[EM] IRV vs BC

David Catchpole s349436 at student.uq.edu.au
Tue Mar 13 03:20:11 PST 2001


I'll have to answer in parts.

> David:
>
> Thanks for you comments. My response follows:
>
> At 6:51 AM +1000 3/13/01, David Catchpole wrote:
> >The argument isn't that BC is manipulable. In fact, being one of the few
> >election methods that could be described in some way as "monotonic" (not
> >necessarily an orthodox way!), Borda is eminently resistant to
> >manipulation.
>
> Wow, that is quite a statement - I don't mean to be sarcastic. Thanks
> for redirecting my attention to this. I will have to go back and
> re-read some of Saari's articles on this - hopefully with more
> comprehension this time (I am no mathematician) - starting with
> "Copeland Method II: Manipulation, Monotonicity, and Paradoxes"
> (http://www.math.nwu.edu/~d_saari/vote/man/cmman.pdf).
>
> >However- and this is a big however- Borda is not fair. It
> >fails a basic condition that a candidate who is the first preference of
> >more than half of the voters must be the winner.
>
> Well, Saari has commented on that, and it seems plausible to me that
> majority criterion is not a good one (see D. Saari, "A Fourth Grade
> Experience," <http://www.math.nwu.edu/~d_saari/geom/fo/four.pdf>).
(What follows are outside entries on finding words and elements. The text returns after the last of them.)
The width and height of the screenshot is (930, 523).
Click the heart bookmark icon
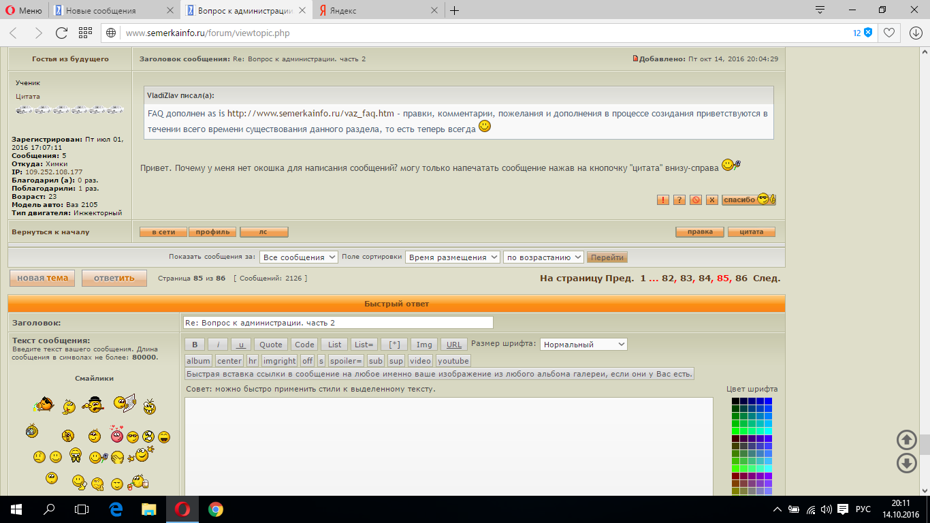pos(888,33)
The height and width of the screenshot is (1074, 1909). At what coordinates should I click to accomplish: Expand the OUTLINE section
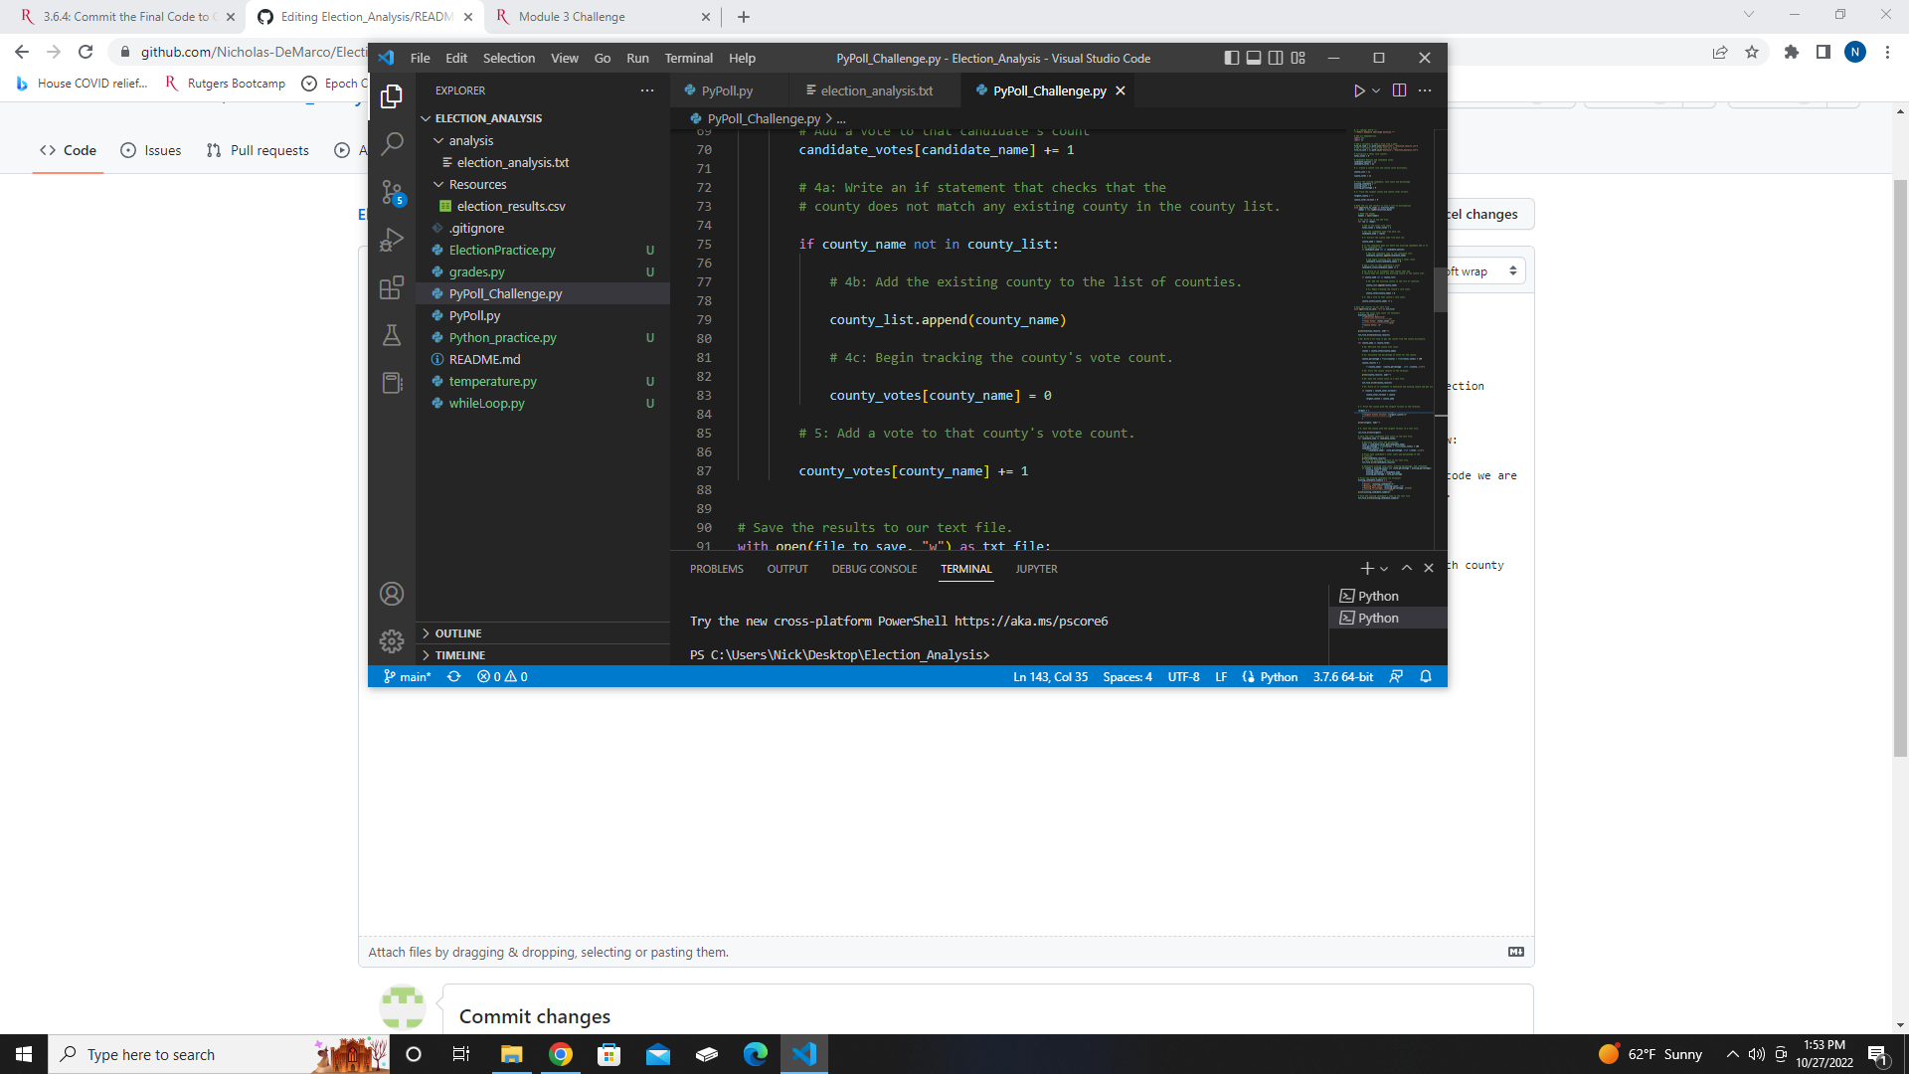(x=458, y=633)
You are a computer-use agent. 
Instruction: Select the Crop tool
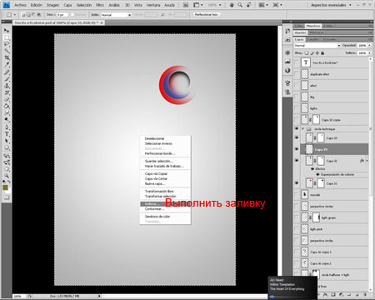(x=7, y=58)
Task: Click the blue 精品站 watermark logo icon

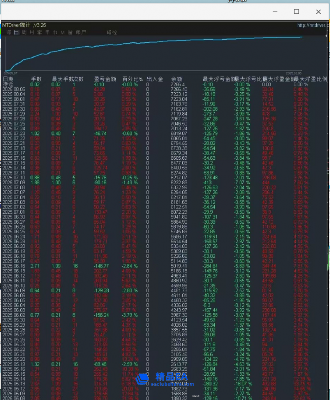Action: 142,379
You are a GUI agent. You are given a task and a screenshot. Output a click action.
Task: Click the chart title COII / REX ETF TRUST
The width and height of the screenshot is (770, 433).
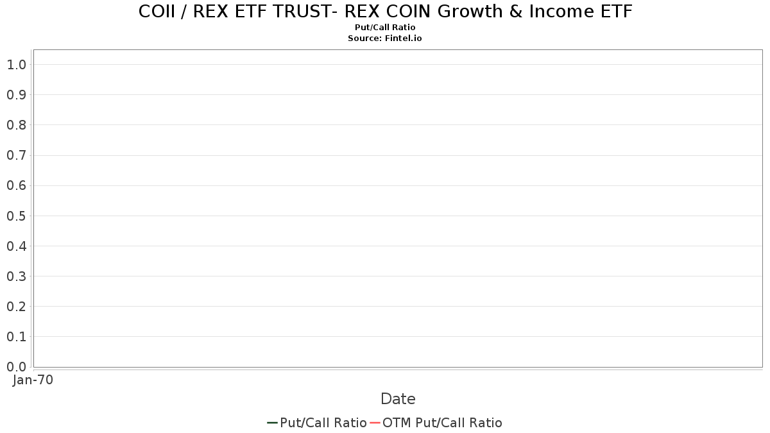pyautogui.click(x=385, y=12)
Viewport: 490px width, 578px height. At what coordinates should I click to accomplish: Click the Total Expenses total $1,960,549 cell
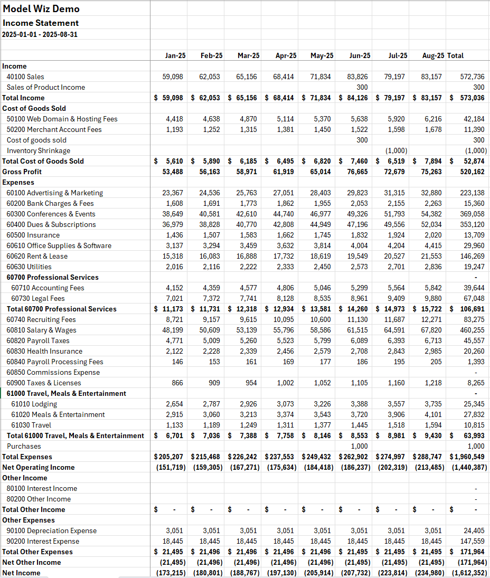point(467,457)

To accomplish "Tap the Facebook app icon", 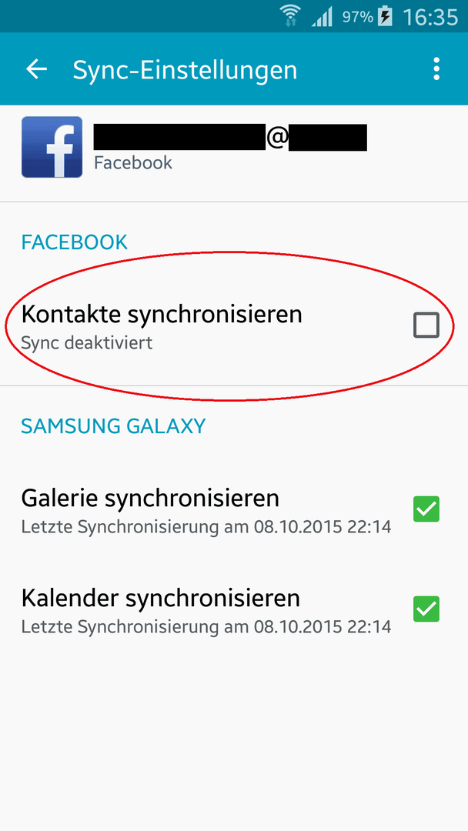I will tap(52, 147).
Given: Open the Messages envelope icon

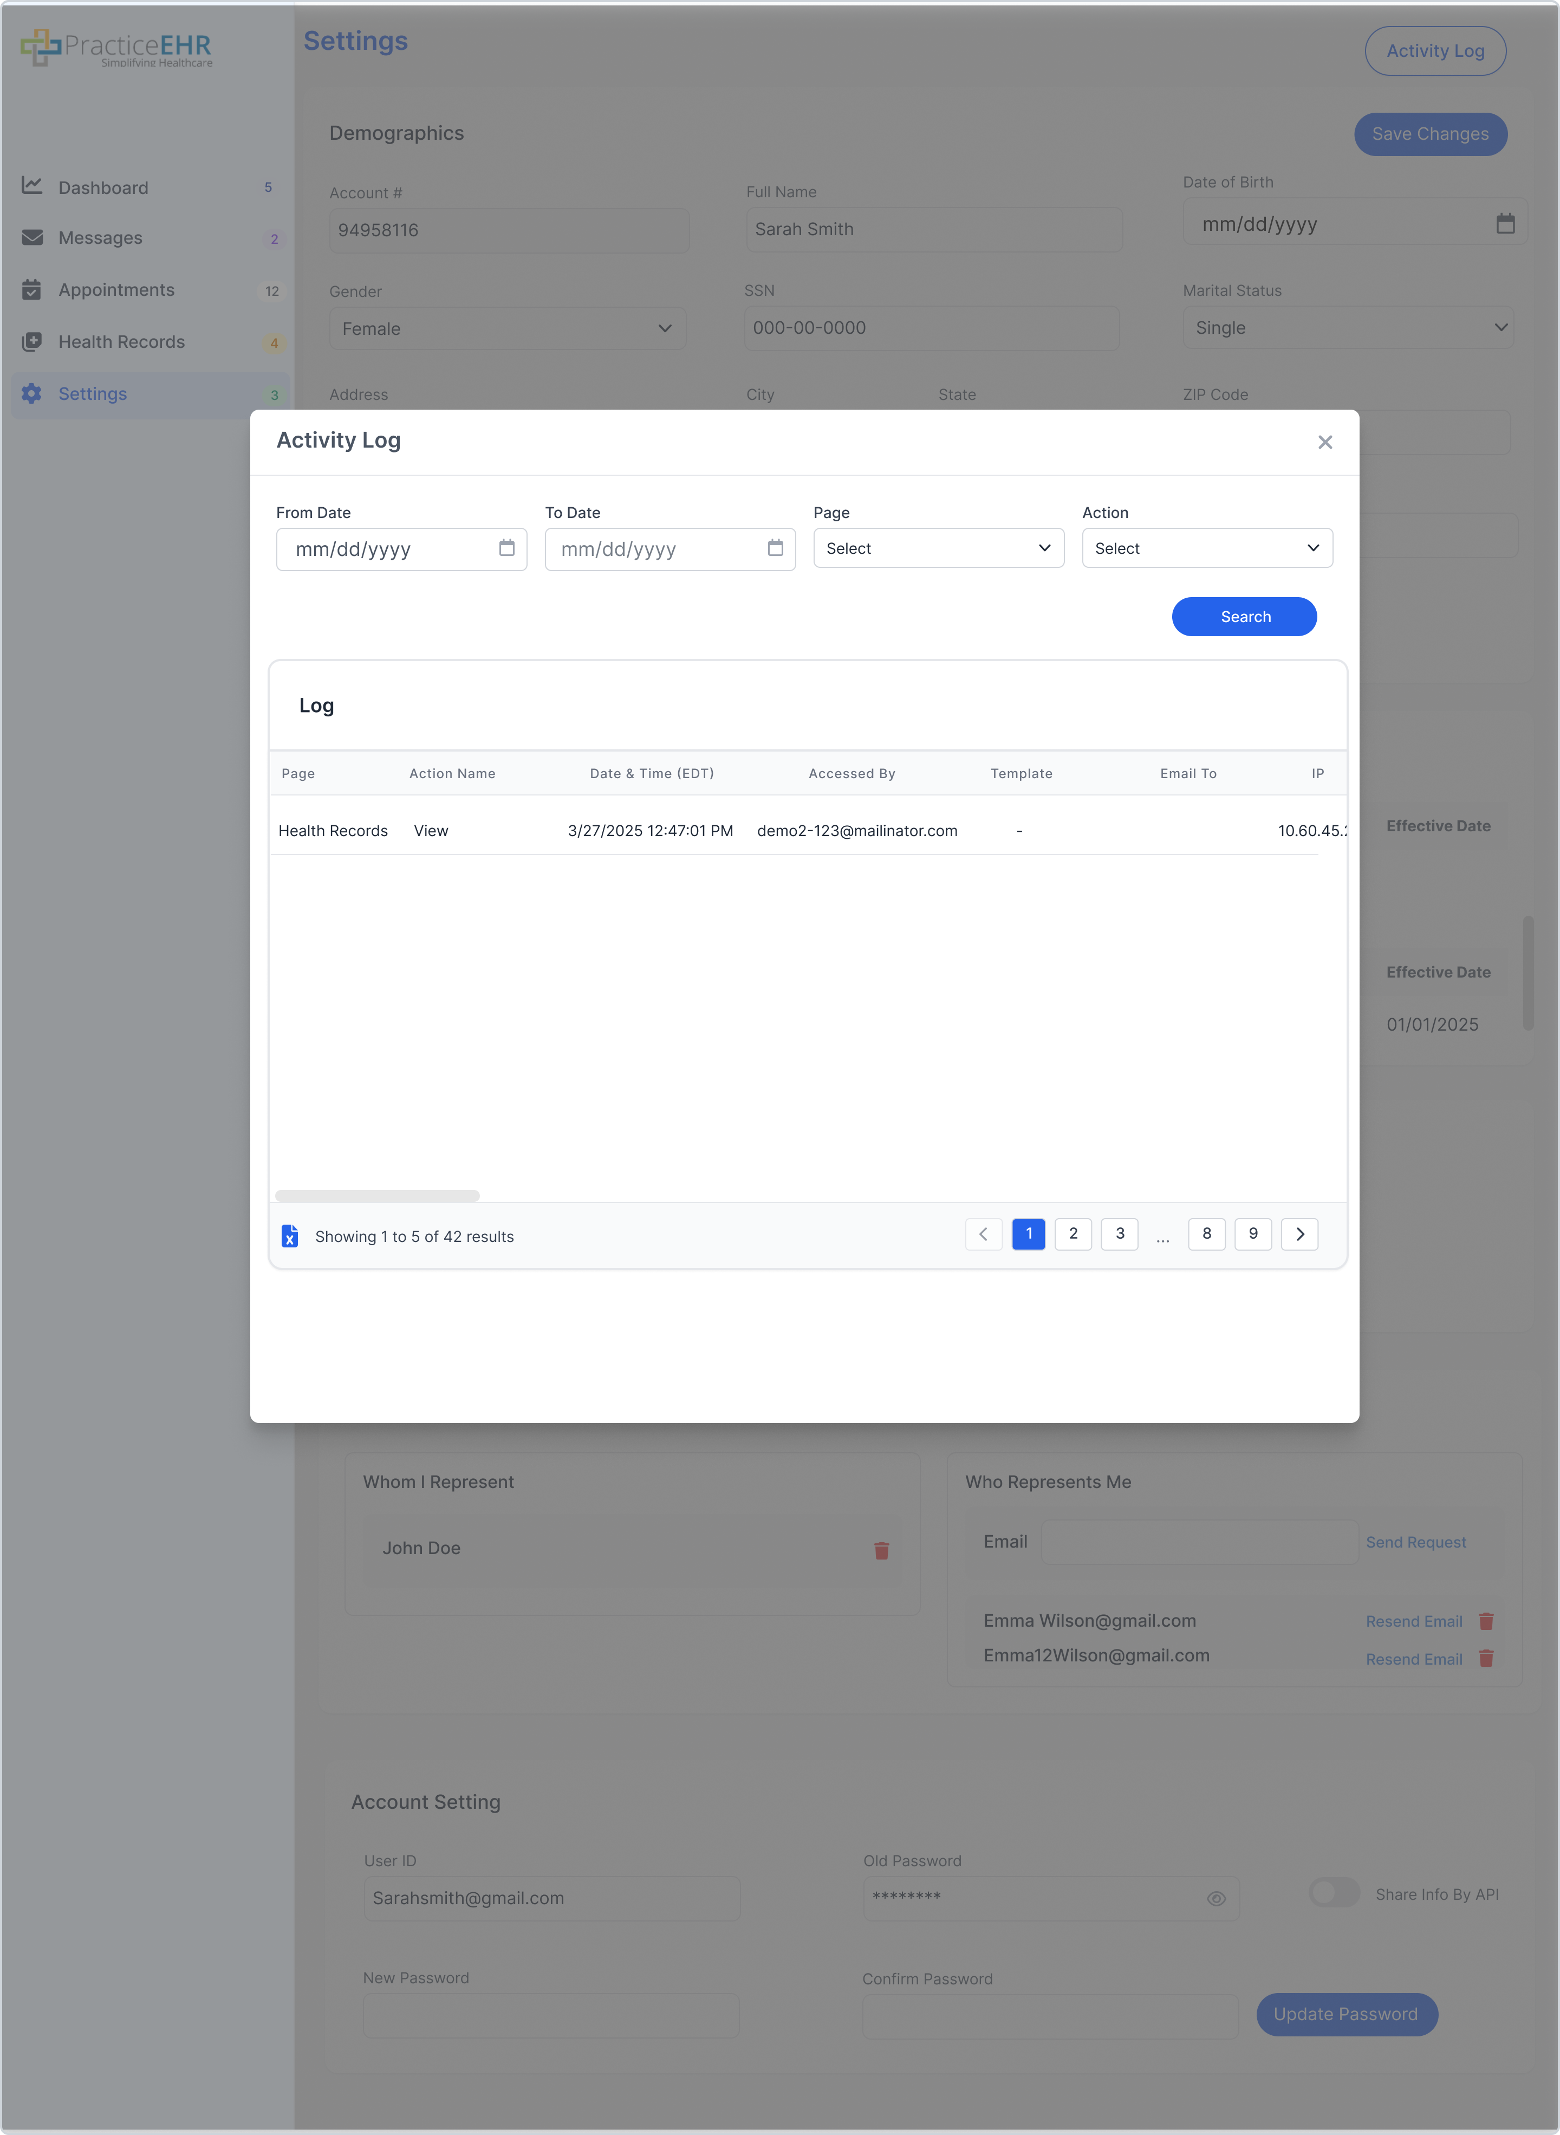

I have to say I missed any dismissal of a majority criterion in that
article. Could give the specific passage?

> >As for Saari's work- while it is interesting, and I think many of his
> >conceptual tools could be extended to great effect in voting theory, I
> >disagree with the indirect implication he seeks to make in his work, that
> >Borda is the "best" single-winner election method. Can't you see the
> >absurdity in the statement "Borda gives an accurate account of the votes"? Any
> >election method worth considering seriously has the winning candidate(s) as a
> >function of the votes.
>
> Perhaps you are right, but I don't know. I certainly take the
> is/ought dicotomy seriously, but it seems to me that mathematics
> weighs in on this question. The basic justification for my statement
> about the accuracy of the BC is that the BC is the only procedure
> which uses all of the information available in a preference ballot.

So what you mean is that the Borda winner is more likely to change with a
small number of ballots changed? Or that there is no uniform way to change
the ballots without changing the Borda winner? I'm not sure whether either
of these are of big appeal. I'll have to check Saari's work again. Do you
have a particular statement that needs checking?